Hmm guys I need to correct myself here. @allisonwang-db was right - I missed the fact we have this entity created as a table from our current project (not dbt):

insert into auto_replenishment.administrative_divisions
    values
    ('JP-23', 'Aichi', 'Aichi', '愛知県', 'Kanjii', 'Chūbu', 'JP'),
    ('JP-05', 'Akita', 'Akita', '秋田県', 'Kanjii', 'Tōhoku', 'JP'),
   ...

This works exactly as he explained. Creating a view in any way (SQL endpoint, notebook, dbt) results in ???. I’ll check our hive conf.

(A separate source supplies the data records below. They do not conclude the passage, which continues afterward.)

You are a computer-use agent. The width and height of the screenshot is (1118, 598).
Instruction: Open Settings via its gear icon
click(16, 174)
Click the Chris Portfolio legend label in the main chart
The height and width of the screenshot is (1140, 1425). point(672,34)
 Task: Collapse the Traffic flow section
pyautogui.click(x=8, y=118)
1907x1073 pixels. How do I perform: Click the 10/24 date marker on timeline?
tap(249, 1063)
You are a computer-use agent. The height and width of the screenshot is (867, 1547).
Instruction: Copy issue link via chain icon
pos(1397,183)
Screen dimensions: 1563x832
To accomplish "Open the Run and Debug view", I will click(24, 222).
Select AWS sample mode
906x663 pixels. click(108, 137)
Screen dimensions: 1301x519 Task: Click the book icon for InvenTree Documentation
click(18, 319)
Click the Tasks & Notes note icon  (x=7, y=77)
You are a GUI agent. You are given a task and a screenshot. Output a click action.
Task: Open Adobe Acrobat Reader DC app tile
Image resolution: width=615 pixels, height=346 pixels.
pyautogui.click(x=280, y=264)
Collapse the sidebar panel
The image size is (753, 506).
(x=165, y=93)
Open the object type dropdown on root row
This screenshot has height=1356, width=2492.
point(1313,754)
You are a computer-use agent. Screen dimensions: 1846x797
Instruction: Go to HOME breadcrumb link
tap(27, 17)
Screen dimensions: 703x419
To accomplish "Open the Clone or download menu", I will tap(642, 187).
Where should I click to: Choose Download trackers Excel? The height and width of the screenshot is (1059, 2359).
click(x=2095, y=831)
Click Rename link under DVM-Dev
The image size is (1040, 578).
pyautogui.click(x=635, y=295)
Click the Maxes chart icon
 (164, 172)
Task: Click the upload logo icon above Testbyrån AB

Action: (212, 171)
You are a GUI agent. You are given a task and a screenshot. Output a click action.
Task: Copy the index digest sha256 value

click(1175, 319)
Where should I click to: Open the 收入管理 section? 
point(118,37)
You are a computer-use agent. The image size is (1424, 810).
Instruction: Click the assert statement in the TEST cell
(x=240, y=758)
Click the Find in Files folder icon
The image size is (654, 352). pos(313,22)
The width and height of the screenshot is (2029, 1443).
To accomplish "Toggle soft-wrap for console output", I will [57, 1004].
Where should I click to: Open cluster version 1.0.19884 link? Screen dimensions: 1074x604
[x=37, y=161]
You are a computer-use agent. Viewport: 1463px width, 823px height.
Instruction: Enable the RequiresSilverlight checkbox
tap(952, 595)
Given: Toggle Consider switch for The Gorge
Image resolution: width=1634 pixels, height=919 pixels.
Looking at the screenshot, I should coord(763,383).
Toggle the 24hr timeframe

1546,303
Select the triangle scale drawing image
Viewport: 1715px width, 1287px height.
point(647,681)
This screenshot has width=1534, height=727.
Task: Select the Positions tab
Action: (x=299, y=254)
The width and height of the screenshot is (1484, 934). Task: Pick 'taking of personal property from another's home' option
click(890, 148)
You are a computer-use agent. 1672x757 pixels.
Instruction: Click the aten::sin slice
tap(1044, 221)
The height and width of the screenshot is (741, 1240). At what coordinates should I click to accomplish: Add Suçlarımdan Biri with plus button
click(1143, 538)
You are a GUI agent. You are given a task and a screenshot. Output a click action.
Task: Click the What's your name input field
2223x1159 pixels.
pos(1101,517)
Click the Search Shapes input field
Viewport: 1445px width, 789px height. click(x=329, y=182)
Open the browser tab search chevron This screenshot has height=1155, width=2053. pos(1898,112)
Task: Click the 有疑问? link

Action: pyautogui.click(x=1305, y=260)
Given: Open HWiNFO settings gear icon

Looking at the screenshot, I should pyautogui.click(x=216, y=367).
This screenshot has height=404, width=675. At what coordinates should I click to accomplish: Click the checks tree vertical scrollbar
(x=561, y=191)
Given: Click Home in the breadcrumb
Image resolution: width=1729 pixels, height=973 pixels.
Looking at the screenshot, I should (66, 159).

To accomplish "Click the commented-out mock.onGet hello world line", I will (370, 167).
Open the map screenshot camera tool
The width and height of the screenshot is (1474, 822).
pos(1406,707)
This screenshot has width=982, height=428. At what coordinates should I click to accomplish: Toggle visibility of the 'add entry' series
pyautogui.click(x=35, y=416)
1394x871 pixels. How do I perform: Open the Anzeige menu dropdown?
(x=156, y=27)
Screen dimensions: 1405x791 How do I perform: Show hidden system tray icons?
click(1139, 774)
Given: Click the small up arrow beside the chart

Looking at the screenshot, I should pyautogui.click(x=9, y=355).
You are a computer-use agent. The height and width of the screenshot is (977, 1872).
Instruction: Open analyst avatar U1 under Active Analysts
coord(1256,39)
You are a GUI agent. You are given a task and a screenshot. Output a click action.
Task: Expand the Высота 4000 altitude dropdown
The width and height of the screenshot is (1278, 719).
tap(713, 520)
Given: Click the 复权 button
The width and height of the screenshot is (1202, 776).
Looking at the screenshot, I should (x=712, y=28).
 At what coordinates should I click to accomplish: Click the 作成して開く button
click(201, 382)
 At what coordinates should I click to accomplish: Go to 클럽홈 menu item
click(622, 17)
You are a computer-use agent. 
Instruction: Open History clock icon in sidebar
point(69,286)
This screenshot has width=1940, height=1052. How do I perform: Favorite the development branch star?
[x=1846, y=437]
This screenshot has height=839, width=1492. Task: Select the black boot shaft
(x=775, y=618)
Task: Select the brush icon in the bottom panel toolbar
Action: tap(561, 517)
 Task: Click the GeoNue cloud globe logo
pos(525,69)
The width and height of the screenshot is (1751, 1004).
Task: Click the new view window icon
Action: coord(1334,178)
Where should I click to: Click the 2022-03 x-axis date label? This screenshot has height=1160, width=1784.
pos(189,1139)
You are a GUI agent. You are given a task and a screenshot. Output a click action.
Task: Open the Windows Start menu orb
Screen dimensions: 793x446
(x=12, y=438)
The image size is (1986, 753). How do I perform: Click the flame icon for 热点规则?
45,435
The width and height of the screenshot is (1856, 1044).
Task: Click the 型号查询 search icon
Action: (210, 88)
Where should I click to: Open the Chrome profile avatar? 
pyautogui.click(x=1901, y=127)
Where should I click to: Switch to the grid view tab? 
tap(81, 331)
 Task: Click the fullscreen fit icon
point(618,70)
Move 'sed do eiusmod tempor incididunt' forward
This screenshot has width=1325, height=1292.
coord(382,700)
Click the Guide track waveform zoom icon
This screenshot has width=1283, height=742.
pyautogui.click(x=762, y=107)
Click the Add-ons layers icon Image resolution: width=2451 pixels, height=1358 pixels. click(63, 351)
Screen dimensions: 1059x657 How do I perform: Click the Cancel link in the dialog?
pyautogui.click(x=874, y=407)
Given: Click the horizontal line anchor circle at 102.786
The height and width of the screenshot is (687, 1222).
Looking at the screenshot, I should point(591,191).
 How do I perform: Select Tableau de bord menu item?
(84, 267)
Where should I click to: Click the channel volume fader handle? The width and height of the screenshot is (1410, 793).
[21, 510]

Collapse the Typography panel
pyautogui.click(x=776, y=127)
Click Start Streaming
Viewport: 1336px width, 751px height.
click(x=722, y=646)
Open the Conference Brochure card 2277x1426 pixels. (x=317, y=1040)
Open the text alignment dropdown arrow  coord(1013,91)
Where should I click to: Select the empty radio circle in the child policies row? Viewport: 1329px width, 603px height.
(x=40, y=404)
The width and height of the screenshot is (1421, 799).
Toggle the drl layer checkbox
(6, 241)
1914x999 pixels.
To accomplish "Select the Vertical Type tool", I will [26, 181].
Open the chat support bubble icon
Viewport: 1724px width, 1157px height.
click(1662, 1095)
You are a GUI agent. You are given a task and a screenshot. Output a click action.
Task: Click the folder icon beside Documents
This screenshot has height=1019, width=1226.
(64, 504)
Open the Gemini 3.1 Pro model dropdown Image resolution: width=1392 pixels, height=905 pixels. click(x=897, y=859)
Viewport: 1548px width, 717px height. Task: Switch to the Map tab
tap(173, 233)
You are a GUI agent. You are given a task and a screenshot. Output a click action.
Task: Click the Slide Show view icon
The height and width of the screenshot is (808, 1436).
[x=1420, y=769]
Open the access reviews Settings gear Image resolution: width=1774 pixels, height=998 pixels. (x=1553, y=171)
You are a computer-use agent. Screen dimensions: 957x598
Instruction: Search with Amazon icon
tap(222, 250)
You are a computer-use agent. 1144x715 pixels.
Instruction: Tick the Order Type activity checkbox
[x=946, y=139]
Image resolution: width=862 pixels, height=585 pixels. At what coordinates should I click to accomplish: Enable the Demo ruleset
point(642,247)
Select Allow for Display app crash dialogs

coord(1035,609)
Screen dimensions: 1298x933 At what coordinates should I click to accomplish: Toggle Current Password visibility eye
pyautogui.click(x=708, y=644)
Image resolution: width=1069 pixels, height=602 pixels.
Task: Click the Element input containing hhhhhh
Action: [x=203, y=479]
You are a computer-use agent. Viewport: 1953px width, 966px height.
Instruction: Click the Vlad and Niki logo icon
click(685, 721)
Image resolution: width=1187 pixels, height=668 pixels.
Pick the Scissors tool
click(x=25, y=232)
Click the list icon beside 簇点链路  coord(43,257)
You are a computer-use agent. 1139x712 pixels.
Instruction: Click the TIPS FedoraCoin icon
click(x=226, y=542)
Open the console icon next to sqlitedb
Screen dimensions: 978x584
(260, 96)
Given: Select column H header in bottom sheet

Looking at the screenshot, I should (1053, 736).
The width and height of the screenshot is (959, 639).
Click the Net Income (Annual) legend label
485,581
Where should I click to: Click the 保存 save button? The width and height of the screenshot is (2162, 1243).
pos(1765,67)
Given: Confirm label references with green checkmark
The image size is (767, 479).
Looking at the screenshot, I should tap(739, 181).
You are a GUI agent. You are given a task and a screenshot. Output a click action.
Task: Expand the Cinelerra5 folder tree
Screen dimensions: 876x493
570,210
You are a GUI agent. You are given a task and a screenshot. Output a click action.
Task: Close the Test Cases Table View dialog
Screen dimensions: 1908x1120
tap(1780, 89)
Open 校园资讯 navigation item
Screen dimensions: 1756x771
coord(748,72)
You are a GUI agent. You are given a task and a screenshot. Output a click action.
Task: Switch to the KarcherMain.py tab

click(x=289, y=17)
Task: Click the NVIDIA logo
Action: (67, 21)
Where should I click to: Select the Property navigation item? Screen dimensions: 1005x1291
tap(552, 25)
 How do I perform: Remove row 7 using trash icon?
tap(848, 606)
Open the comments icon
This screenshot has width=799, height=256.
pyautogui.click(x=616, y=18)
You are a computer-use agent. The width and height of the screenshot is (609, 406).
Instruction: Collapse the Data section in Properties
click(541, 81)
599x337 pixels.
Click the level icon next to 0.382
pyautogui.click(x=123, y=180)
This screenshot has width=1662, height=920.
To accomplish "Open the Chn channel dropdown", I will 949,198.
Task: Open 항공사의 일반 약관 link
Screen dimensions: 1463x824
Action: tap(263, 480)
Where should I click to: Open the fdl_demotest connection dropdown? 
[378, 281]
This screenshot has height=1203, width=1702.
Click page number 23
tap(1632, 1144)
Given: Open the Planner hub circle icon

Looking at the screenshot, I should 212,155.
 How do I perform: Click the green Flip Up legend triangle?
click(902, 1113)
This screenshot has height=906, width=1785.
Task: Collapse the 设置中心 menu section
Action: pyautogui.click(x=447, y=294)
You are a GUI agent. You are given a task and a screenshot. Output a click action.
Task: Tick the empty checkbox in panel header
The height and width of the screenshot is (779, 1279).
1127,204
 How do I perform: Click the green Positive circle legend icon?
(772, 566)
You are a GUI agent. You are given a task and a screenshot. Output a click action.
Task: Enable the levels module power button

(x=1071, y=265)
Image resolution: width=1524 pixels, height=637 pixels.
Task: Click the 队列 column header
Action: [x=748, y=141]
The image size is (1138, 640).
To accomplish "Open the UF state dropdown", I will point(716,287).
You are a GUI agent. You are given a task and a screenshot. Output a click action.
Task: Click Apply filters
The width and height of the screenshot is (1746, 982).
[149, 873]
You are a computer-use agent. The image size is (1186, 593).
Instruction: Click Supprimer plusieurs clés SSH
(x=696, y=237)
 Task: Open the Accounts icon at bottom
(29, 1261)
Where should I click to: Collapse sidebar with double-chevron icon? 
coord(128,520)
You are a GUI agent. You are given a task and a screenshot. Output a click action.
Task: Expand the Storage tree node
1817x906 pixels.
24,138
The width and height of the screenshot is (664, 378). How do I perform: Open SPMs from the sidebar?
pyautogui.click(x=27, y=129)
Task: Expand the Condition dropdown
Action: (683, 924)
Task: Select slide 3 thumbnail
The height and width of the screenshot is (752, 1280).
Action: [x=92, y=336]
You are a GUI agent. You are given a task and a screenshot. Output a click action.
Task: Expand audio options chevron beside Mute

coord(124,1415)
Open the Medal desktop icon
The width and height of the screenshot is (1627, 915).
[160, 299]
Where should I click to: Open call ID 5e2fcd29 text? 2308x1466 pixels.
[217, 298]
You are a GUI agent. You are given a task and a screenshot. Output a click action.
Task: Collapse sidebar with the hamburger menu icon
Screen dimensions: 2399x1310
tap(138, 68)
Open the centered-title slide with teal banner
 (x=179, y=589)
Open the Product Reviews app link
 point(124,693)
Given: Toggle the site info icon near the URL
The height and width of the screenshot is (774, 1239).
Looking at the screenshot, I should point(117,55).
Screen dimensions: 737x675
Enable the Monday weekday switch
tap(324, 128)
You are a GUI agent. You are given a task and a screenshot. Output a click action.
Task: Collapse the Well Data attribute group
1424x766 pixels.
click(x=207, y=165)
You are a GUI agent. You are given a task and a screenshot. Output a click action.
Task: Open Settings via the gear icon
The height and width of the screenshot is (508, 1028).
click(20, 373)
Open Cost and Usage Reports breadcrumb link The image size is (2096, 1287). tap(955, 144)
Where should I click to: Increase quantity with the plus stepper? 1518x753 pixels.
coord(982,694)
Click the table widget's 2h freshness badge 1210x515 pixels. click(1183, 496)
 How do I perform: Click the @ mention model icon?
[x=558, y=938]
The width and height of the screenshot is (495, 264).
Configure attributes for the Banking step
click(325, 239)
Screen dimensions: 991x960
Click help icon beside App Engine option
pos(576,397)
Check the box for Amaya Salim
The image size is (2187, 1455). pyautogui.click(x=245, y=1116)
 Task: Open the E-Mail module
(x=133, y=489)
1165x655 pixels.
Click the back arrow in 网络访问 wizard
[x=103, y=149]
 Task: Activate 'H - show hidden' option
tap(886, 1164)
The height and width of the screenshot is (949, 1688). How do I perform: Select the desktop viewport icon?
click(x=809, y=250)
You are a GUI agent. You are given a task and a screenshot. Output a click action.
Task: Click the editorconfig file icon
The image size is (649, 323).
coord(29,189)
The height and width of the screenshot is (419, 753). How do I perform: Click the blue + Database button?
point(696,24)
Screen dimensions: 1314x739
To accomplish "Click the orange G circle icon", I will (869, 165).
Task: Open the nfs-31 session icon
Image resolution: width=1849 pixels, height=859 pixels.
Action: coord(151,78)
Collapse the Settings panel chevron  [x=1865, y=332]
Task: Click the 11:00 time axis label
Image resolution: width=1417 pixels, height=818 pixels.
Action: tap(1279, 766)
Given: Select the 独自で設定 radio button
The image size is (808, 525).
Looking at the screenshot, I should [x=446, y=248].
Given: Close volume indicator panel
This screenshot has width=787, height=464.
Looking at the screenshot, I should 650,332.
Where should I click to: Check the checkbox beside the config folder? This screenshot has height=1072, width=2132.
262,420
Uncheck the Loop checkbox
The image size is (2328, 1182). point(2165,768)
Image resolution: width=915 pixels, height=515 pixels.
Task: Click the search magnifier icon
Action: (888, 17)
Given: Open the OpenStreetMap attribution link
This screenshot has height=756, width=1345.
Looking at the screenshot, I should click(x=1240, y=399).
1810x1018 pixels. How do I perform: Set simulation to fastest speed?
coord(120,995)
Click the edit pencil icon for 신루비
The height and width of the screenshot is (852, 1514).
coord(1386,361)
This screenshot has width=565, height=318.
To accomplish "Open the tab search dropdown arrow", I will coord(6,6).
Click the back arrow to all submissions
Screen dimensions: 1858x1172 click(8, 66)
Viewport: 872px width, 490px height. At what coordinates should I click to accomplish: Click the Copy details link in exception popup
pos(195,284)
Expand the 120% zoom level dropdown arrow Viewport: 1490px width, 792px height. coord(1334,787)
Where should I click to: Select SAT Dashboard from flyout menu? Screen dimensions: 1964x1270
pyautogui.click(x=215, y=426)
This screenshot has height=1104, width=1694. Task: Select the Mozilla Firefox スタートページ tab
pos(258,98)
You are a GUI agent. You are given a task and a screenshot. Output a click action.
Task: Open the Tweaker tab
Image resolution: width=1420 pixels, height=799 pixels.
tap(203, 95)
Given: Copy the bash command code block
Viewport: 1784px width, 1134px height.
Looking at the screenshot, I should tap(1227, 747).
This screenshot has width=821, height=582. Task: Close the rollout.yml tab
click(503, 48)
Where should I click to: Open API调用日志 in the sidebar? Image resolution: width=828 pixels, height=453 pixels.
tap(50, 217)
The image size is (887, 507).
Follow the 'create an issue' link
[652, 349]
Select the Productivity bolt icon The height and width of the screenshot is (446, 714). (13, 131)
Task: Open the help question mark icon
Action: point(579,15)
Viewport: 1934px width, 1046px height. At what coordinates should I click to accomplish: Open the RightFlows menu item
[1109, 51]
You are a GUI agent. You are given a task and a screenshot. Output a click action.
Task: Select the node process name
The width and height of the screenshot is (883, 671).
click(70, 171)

Just for reference, this is our cluster configuration with external metastore:

spark.hadoop.javax.jdo.option.ConnectionDriverName com.microsoft.sqlserver.jdbc.SQLServerDriver
spark.hadoop.javax.jdo.option.ConnectionURL {{secrets/ds_workspace/hiveMetastoreUrl}}
spark.hadoop.javax.jdo.option.ConnectionUserName delamain
spark.hadoop.javax.jdo.option.ConnectionPassword {{secrets/ds_workspace/hiveMetastoreSecret}}
spark.sql.hive.metastore.jars builtin
spark.sql.hive.metastore.version 2.3.7

0reactions

george-zubrienkocommented, Mar 3, 2022

I experimented with different encoding settings on JDBC driver (encoding, characterEncoding etc.) and neither affects how the view outputs the data. SQL database we use is Azure SQL with their weird SQL_Latin1_… collation, which is apparently a mix of UTF-8 and some other encoding. I’m convinced this is not a dbt issue, but rather some ancient Hive problem, that has a workaround. Thus closing this one.